• **EXERCISE REQUIREMENTS**: Pictures must not appear; the answer is exactly the lines from the one that holds "Instruction: Open the" through the end of the material.

• **MATERIAL SHOWN**:
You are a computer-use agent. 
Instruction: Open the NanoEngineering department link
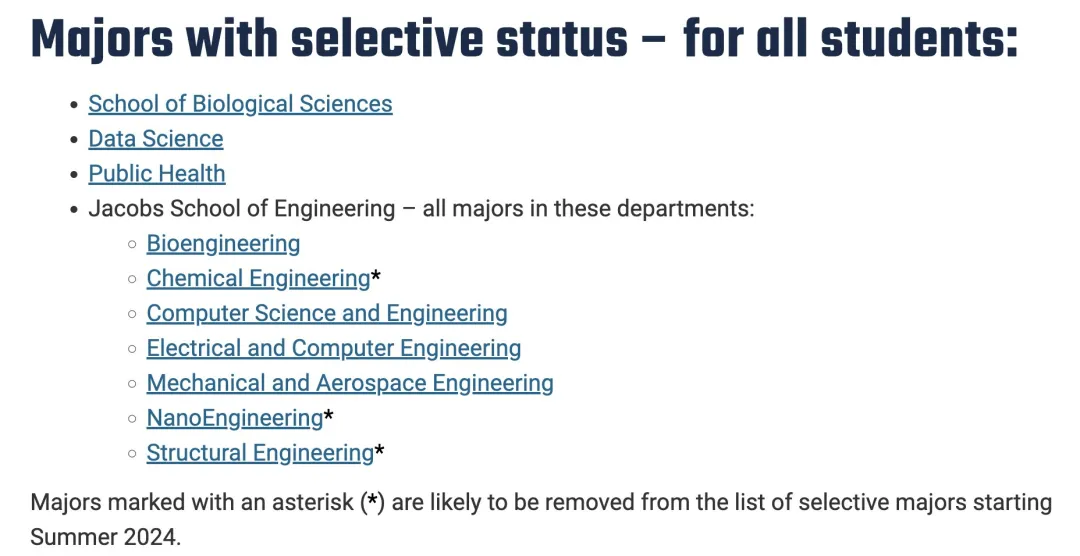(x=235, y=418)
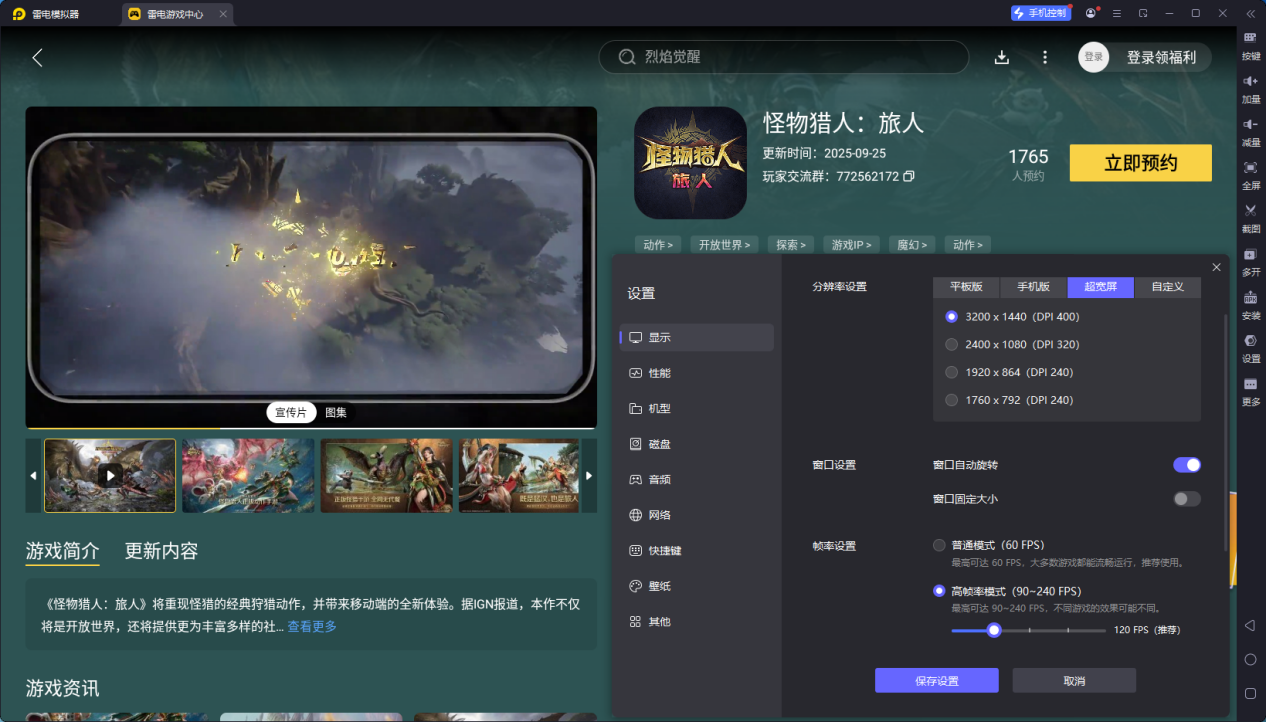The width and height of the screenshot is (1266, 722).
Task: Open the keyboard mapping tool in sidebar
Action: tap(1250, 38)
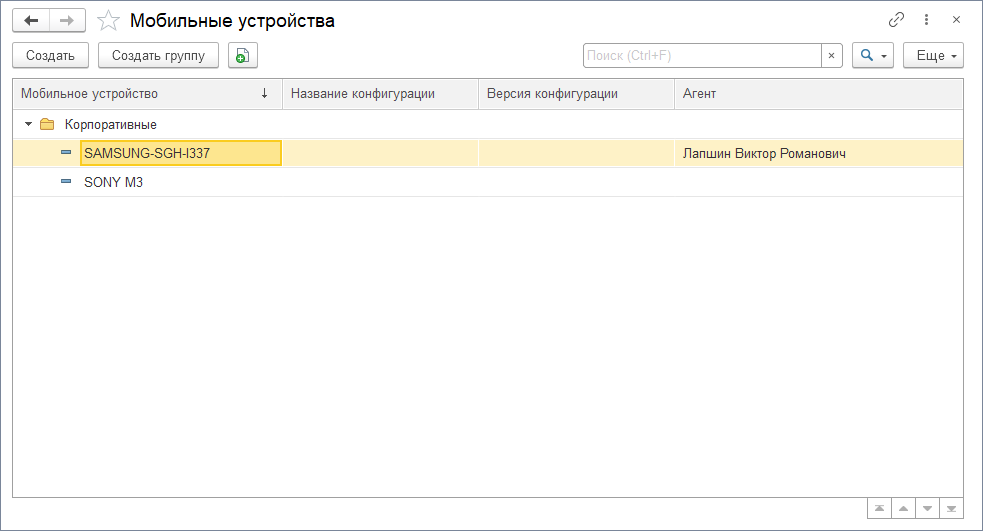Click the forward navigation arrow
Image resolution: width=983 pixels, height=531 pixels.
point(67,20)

• **WRITTEN RESPONSE**:
Instruction: Open the NanoEngineering department link
(x=235, y=418)
The width and height of the screenshot is (1266, 722).
Task: Open the keyboard mapping tool in sidebar
Action: tap(1250, 38)
Click the forward navigation arrow
Image resolution: width=983 pixels, height=531 pixels.
point(67,20)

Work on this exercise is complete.